• _ZIEL DER ÜBUNG_:
Führen Sie den nachstehenden Text über Stormarn und den Weg des Hamburger Umlandes zur Metropolregion im Anschluss an seinen letzten Satz weiter.

Zwischen Reetdach und City-Center:
Vom Hamburger Umland zur Metropolregion
Prof. Dr. Norbert Fischer (Universität Hamburg)

Zusammenfaßung der Einleitungen aus:
Norbert Fischer: Vom Hamburger Umland zur Metropolregion. Stormarns Geschichte seit 1980. Hamburg 2008 (DOBU-Verlag)
Norbert Fischer: Die modellierte Region. Zur Geschichte Stormarns und des Hamburger Umlandes vom Zweiten Weltkrieg bis 1980. Neumünster 2000 (Wachholtz-Verlag)

3. Ein neues Leitbild: Die Entwicklung seit 1980

Heute zählen die Hamburg-Umlandkreise im Allgemeinen wie der Kreis Stormarn im Besonderen zu den Regionen mit dem höchsten Kaufkraftindex in Deutschland. Innerhalb der Metropolregion Hamburg verzeichnete Stormarn im Jahr 2008 mit 122,8 (Deutschland-Durchschnitt = 100) den höchsten Kaufkraftindex – während die Hansestadt Hamburg hinter Pinneberg und dem Landkreis Harburg mit 111,5 erst auf dem vierten Platz landet.

Als um 1990 eine repräsentative Befragung der Stormarner Bevölkerung zur Beurteilung der eigenen Lebenswelt durchgeführt wurde, wurden als Vorzüge zum Beispiel genannt „viel Grün“, „schöne Landschaft“ und „ländliche Gegend“. Stormarn präsentierte sich als eine attraktive Wohnregion in der Nähe der Großstadt Hamburg. Zugleich kam es in Stadt und Land zur Historisierung architektonischer Ensembles, Denkmalschutz und Dorferneuerung spielten eine immer größere Rolle – sie bildeten gerade in Stormarn ein Pendant zur gewerblichen, verkehrs- und bevölkerungsmäßigen Verdichtung.

Das zeigt auch, wie sehr Stormarn zu einem Patchwork unterschiedlicher Funktionsräume geworden ist. Als Region zwischen Stadt und Land zeigt es sich geprägt durch eine Gemengelage von Wohn- und Gewerbegebieten, Inseln historischer Lebenswelten (Architektur) und „unberührter“ Natur (Naturschutzgebiete, Biotope, Naturdenkmäler). Diese Entwicklung ist nicht zuletzt dem Umstand zu verdanken, daß Stormarn – wie auch die benachbarten Kreise – frühzeitig von jenem raumplanerischen Zugriff erfaßt wurden, der seinen vorläufigen Höhepunkt im Konzept der Metropolregion Hamburg gefunden hat.

• _DATEN_:
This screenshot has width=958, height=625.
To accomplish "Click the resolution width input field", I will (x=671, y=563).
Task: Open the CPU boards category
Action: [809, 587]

• _LÖSUNG DER AUFGABE_:
Stormarn ist bis heute ein Musterbeispiel für die sich verändernden, neu austarierten Lebenswelten im Spanungsfeld zwischen Stadt und Land geblieben. Metropole und umliegende Region werden nicht mehr in einseitigen, hierarchischen Abhängigkeiten, sondern in ihren wechselseitigen, mehr oder weniger austarierten Beziehungen betrachtet. Zugleich gewinnt die sich verstädternde Region jenseits der Metropole zunehmend an Eigengewicht. Als „Postsuburbia“ ist sie zu einem neuen Raumtypus geworden, der durch eine starke soziale und funktionale Ausdifferenzierung gekennzeichnet ist (Wohnen, Einzelhandel, Gewerbeobjekte, Bildungs- und Freizeiteinrichtungen und größere Infrastruktureinrichtungen). Dies ist zugleich die Basis für das neue, selbstbewußte Verhältnis gegenüber der Metropole.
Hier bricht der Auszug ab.